俳優も憧れるクリアな声の秘密
――ところで、段田さんのお声は自然に発声されているのに遠くまでクリアに届きますね。
ありがとうございます。
昔、新劇俳優になりたいと思って京都の労演事務所でバイトしていたときに、俳優座の若手の方がいらして、声がよく響くんです。
かっこいいなと思って意識するようになりました。
自分の内側で、額に音を当てるように声を出すといい、というのを教わったり、青年座の養成所にいた頃、代々木公園で声を出しながら研究したり。
声のいい俳優さんになりたいというのはずっとありましたね。
最近気付いたのですが、観客のことをオーディエンス(聴衆)と言いますよね。
あぁ、お芝居は聴くものなんだなと。
やはり声は大事だなと思います。
読者の皆さん世代も、嚥下にも影響してきますから、発声を意識するのは良いことだと思います。

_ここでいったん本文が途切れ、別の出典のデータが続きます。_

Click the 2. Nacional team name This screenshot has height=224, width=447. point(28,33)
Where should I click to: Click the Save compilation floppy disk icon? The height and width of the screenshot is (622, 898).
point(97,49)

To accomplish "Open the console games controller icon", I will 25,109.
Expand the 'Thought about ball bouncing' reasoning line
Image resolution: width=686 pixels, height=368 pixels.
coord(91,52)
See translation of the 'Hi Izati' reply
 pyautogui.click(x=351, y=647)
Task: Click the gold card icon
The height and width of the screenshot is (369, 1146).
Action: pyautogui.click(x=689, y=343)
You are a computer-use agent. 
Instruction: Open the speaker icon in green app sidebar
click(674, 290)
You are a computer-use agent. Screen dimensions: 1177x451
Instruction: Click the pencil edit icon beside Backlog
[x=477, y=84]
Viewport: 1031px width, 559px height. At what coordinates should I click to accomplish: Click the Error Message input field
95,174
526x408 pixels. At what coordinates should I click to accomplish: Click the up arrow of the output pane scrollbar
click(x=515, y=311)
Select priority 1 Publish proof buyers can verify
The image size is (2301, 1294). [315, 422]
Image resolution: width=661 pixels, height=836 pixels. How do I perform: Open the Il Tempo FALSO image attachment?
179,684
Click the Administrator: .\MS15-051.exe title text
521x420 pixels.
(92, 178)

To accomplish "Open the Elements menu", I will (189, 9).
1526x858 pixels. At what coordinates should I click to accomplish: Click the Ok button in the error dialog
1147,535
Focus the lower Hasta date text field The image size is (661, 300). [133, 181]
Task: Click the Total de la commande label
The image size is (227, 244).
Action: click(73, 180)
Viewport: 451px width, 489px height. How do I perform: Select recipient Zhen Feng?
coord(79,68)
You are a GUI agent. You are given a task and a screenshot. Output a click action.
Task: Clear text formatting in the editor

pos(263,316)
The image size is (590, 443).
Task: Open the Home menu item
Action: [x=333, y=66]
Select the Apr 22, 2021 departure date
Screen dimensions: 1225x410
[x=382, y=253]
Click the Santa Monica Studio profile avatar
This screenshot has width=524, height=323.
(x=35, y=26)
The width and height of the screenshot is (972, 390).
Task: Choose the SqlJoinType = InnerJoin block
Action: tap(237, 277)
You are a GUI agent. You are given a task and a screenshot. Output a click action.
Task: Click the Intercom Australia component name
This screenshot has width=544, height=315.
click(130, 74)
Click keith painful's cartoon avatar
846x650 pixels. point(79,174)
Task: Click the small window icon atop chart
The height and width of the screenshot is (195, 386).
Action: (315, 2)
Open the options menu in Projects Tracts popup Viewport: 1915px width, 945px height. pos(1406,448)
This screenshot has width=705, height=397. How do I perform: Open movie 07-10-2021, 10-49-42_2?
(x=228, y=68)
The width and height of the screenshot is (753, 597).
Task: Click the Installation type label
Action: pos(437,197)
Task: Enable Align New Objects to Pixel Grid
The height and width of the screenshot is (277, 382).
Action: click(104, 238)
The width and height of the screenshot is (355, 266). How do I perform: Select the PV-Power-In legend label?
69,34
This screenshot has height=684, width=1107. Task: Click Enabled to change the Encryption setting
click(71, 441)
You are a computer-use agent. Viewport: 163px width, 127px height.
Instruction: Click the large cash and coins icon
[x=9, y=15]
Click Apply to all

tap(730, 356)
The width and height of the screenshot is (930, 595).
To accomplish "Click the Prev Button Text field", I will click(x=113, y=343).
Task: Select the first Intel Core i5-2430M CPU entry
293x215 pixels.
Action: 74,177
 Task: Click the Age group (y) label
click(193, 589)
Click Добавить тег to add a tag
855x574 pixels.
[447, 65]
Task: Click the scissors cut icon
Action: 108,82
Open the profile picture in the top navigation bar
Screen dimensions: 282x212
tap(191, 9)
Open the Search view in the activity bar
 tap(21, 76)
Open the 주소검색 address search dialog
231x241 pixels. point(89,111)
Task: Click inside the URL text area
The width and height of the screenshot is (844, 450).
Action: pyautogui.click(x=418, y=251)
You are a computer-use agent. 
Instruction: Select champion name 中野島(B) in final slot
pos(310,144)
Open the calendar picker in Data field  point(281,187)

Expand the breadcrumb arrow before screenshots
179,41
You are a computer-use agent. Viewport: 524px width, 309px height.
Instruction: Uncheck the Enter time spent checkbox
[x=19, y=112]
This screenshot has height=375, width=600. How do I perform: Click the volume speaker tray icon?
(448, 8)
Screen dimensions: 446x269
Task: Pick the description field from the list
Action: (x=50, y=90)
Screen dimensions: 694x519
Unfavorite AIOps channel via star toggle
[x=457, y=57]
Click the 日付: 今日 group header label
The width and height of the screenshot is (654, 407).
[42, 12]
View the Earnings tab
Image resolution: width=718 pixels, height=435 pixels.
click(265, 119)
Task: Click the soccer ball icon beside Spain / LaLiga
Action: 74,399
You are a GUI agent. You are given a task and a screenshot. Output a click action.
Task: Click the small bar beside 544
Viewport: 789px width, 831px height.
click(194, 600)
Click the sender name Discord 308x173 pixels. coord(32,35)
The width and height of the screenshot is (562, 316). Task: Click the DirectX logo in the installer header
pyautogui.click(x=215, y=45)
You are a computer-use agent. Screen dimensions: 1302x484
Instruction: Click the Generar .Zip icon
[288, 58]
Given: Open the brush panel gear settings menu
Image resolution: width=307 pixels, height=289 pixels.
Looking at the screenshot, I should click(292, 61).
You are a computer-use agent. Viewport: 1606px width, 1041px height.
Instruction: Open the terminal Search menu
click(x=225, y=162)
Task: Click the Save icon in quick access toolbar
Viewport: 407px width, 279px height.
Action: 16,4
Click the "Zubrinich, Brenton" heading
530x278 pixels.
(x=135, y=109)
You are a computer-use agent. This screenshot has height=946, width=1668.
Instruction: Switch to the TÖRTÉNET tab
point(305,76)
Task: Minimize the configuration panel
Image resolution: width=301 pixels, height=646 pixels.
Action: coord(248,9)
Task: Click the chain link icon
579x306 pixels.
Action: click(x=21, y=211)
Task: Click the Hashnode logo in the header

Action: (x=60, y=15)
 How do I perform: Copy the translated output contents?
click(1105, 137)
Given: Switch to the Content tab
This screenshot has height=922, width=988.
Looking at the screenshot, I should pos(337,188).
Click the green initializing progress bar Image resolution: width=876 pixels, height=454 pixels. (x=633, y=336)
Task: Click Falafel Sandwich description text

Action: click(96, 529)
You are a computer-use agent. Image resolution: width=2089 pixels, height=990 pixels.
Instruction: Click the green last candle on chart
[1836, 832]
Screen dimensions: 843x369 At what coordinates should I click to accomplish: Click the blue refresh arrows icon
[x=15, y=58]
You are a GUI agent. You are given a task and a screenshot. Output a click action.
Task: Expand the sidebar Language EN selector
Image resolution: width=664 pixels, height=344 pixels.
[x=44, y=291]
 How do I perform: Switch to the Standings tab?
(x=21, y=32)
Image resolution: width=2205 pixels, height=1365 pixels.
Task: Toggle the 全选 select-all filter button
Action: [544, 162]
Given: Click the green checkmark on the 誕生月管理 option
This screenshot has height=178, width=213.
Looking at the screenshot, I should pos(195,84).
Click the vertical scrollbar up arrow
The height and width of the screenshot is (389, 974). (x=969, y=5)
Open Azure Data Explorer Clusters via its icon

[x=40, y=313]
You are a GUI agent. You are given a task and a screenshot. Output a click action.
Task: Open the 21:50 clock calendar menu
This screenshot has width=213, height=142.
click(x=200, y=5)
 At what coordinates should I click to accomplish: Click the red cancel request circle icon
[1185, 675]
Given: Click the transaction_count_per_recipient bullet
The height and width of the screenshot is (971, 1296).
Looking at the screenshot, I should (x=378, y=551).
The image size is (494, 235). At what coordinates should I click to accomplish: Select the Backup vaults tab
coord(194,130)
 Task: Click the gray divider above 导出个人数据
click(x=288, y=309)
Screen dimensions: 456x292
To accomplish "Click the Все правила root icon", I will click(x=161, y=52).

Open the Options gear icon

だから訓練というわけではないですが、僕は閉所が苦手で、一度脳ドックをやったときに過呼吸みたいになりかけて、途中でやめようかと思ったんです。
でも、費用は高いしもったいない!と思って(笑)。
もう1回深呼吸してダメだったらボタンを押そうと思ったら、気持ちがすーっと落ちついてクリアできた経験があります。
呼吸を深くすることで、声も楽に出せますし。
俳優は台詞を言うとき、鼻から息を吸って、口から出すというのを最初に教わります。
口から吸って喋ると肩が上がって、喋るのが苦しくなりますし、聞きづらいんです。
腹筋を使って、鼻から吸っていわゆる腹式呼吸で話すようにすると、声が楽に出せて話しやすいですし、通りもいいと思います。
――現在、NHKの大河ドラマ「光る君ヘ」にも出演。序盤から権力闘争が激しい藤原兼家役を演じられています。
衣装は大変ですが、権力のある人の役なので、周りの皆が動いてくれて、気分は悪くないです(笑)。
関白になるような人物の雰囲気が出ているといいのですが。
兼家みたいな人はいまの価値観で見たら悪い人かもしれないですが、当時としては家を守っていくための行動ですから、悪い人ではないようにも思えます。
大石静さんの脚本はいつも人物の違う面も描かれるので、単なる悪い人ではない。
そこも、演じていて楽しいですね。